(Item position data)
################

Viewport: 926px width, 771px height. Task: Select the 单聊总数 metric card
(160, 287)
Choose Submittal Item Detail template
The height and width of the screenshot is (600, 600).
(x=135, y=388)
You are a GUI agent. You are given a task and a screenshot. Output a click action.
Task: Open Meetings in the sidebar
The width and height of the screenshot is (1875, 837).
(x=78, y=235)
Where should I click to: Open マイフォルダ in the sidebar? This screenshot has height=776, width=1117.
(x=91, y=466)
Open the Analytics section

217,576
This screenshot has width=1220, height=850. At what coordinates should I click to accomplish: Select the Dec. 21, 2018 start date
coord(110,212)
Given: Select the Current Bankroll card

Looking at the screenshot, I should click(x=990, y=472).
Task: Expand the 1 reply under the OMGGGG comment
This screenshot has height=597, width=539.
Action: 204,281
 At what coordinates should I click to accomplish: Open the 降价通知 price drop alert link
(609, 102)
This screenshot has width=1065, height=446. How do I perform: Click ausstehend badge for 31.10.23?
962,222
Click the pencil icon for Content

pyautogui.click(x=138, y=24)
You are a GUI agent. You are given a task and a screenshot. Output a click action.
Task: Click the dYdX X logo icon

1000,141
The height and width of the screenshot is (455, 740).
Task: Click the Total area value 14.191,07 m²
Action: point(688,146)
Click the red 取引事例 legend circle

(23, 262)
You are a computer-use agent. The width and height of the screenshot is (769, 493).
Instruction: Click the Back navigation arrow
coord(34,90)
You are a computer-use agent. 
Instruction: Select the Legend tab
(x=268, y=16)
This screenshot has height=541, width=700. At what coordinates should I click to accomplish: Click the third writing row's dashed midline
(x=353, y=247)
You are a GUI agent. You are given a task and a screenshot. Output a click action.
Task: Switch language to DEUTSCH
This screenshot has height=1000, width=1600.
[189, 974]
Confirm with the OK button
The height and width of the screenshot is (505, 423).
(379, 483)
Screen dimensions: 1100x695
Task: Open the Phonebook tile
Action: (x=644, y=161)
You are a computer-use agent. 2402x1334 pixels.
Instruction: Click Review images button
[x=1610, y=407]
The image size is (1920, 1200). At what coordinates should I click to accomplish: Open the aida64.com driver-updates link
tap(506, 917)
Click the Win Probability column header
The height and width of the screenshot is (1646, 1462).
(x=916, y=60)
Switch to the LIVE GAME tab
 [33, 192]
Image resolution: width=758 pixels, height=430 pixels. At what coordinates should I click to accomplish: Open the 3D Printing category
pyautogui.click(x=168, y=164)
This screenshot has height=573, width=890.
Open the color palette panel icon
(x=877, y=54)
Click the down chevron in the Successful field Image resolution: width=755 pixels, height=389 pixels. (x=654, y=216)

################

* WHAT THE TASK ASKS
Swap "computer-use agent" for "screen assistant" everywhere in the data above, and write out all the lines again with nothing else changed.

* RESULT BELOW
Viewport: 926px width, 771px height. Task: Select the 单聊总数 metric card
(160, 287)
Choose Submittal Item Detail template
The height and width of the screenshot is (600, 600).
(x=135, y=388)
You are a GUI agent. You are given a task and a screenshot. Output a click action.
Task: Open Meetings in the sidebar
The width and height of the screenshot is (1875, 837).
(x=78, y=235)
Where should I click to: Open マイフォルダ in the sidebar? This screenshot has height=776, width=1117.
(x=91, y=466)
Open the Analytics section

217,576
This screenshot has width=1220, height=850. At what coordinates should I click to accomplish: Select the Dec. 21, 2018 start date
coord(110,212)
Given: Select the Current Bankroll card

Looking at the screenshot, I should click(x=990, y=472).
Task: Expand the 1 reply under the OMGGGG comment
This screenshot has height=597, width=539.
Action: 204,281
 At what coordinates should I click to accomplish: Open the 降价通知 price drop alert link
(609, 102)
This screenshot has width=1065, height=446. How do I perform: Click ausstehend badge for 31.10.23?
962,222
Click the pencil icon for Content

pyautogui.click(x=138, y=24)
You are a GUI agent. You are given a task and a screenshot. Output a click action.
Task: Click the dYdX X logo icon

1000,141
The height and width of the screenshot is (455, 740).
Task: Click the Total area value 14.191,07 m²
Action: point(688,146)
Click the red 取引事例 legend circle

(23, 262)
You are a screen assistant. The width and height of the screenshot is (769, 493).
Instruction: Click the Back navigation arrow
coord(34,90)
You are a screen assistant. 
Instruction: Select the Legend tab
(x=268, y=16)
This screenshot has height=541, width=700. At what coordinates should I click to accomplish: Click the third writing row's dashed midline
(x=353, y=247)
You are a GUI agent. You are given a task and a screenshot. Output a click action.
Task: Switch language to DEUTSCH
This screenshot has height=1000, width=1600.
[189, 974]
Confirm with the OK button
The height and width of the screenshot is (505, 423).
(379, 483)
Screen dimensions: 1100x695
Task: Open the Phonebook tile
Action: (x=644, y=161)
You are a screen assistant. 2402x1334 pixels.
Instruction: Click Review images button
[x=1610, y=407]
The image size is (1920, 1200). At what coordinates should I click to accomplish: Open the aida64.com driver-updates link
tap(506, 917)
Click the Win Probability column header
The height and width of the screenshot is (1646, 1462).
(x=916, y=60)
Switch to the LIVE GAME tab
 [33, 192]
Image resolution: width=758 pixels, height=430 pixels. At what coordinates should I click to accomplish: Open the 3D Printing category
pyautogui.click(x=168, y=164)
This screenshot has height=573, width=890.
Open the color palette panel icon
(x=877, y=54)
Click the down chevron in the Successful field Image resolution: width=755 pixels, height=389 pixels. (x=654, y=216)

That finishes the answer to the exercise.